In Uganda’s oil-rich Albertine region, what was promised as a “development miracle” has left behind a trail of broken livelihoods, stolen land, and silenced voices. The East African Crude Oil Pipeline (EACOP)—a project pushed by multinational corporations with the backing of the state—has bulldozed its way through communities in Buliisa, Hoima, and Kikuube, displacing thousands and polluting the environment with impunity.
But even in the face of this injustice, the youth are not giving up.
They are rising—not with violence, but with skills. And at the forefront of this resistance stands the Tasha Vocational Training Institute, a beacon of justice-based development fighting back against EACOP’s legacy of exploitation.

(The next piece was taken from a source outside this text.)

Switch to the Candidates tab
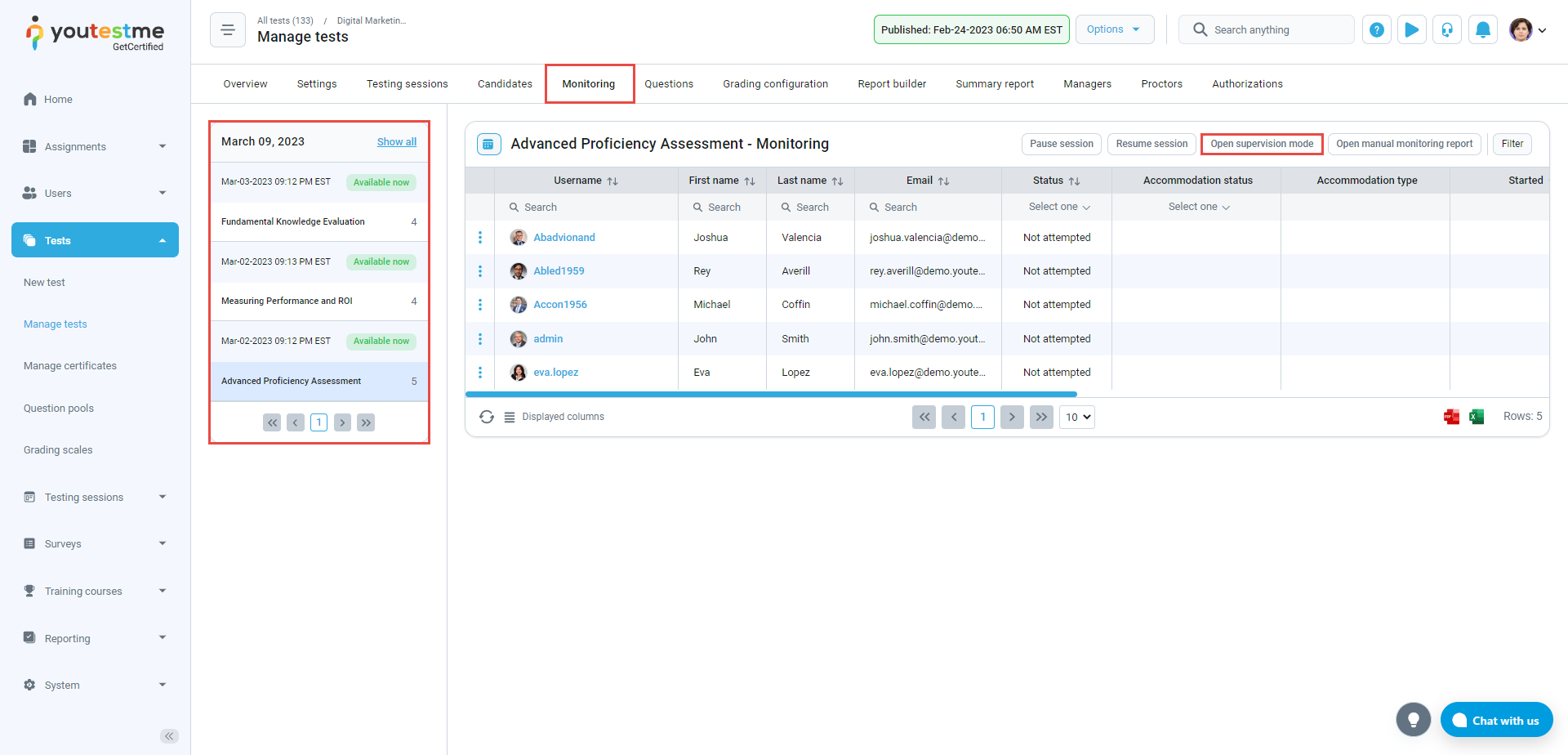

Tasha has intentionally focused on four core programs: driving, computer skills, hairdressing, and tailoring. These were not chosen at random—they are in direct response to the needs of young people whose futures were derailed by the pipeline project.
Driving: Taking Control of the Road—and Their Lives
As oil trucks roar down new roads built for foreign extraction, local youth are often left unemployed or underpaid in casual labor. Tasha’s driving course flips the script. It trains students not just to drive, but to compete for better-paying, certified transport jobs—jobs often monopolized by outsiders.
This is economic resistance: reclaiming the roads built to serve others, and using them for community mobility.
Computer Literacy: Weaponizing Knowledge
EACOP relies on high-tech systems for surveillance, land mapping, and data secrecy. Meanwhile, the very youth affected by these tools are left without even the most basic digital training.
Tasha’s computer literacy course helps change that. It’s about more than typing—it’s about empowerment. Youth are now learning how to document abuse, research their rights, apply for scholarships, and connect with global justice movements.
In the age of digital colonialism, knowledge is power—and Tasha is building it from the ground up.
Hairdressing: Restoring Dignity and Income
When EACOP displaced families, it also destroyed informal economies—small salons, trading centers, and community markets that once supported local women and youth. Tasha’s hairdressing program is helping restore that ecosystem.
By teaching beauty with business acumen, the institute helps students open salons, generate income, and reclaim their space in the local economy. For many, it’s the first step in building something of their own again.

Tailoring: Sewing Together Identity and Resistance
Tailoring may seem simple, but in the Albertine region, it’s a radical act. Many displaced youth lost not only land but cultural identity. Clothes, in Uganda, carry tradition, pride, and storytelling.
Tasha’s tailoring course teaches the craft and the commerce—students learn how to produce clothing for local and regional markets, build brands, and share their culture through design.
Every stitch is a statement: We are still here.
Scholarships as Tools of Resistance
Most of Tasha’s students are enrolled on full scholarships. This is no accident—it’s a deliberate act of equity. The same communities devastated by oil extraction are now being prioritized for empowerment.
While EACOP lines corporate pockets, Tasha ensures that access to education is not another commodity sold to the highest bidder. These scholarships are funded by partners committed to human rights, environmental justice, and local leadership.
Reclaiming the Future, Rejecting EACOP
Let’s be clear: EACOP is not development. It is dispossession. It is ecological harm disguised as progress. And it is happening without the meaningful consent of the very communities it affects.
Tasha Vocational Training Institute exists in direct opposition to this model. We believe development should serve people, not pipelines. That communities should own their destinies—not be pushed aside for foreign profit. That education should be rooted in justice—not donor agendas.
From Victims to Visionaries
The youth of Buliisa, Hoima, and Kikuube are not waiting for a seat at EACOP’s table. They are building their own future—and it looks nothing like the one TotalEnergies promised.
It looks like classrooms filled with students learning to code, sew, and drive. It looks like salons, shops, and startups run by formerly displaced young people. It looks like resistance built not with slogans, but with skills.
At Tasha, we don’t just train workers. We cultivate leaders—young people who will rebuild what EACOP tried to destroy and who will lead the fight for a more just, sustainable future.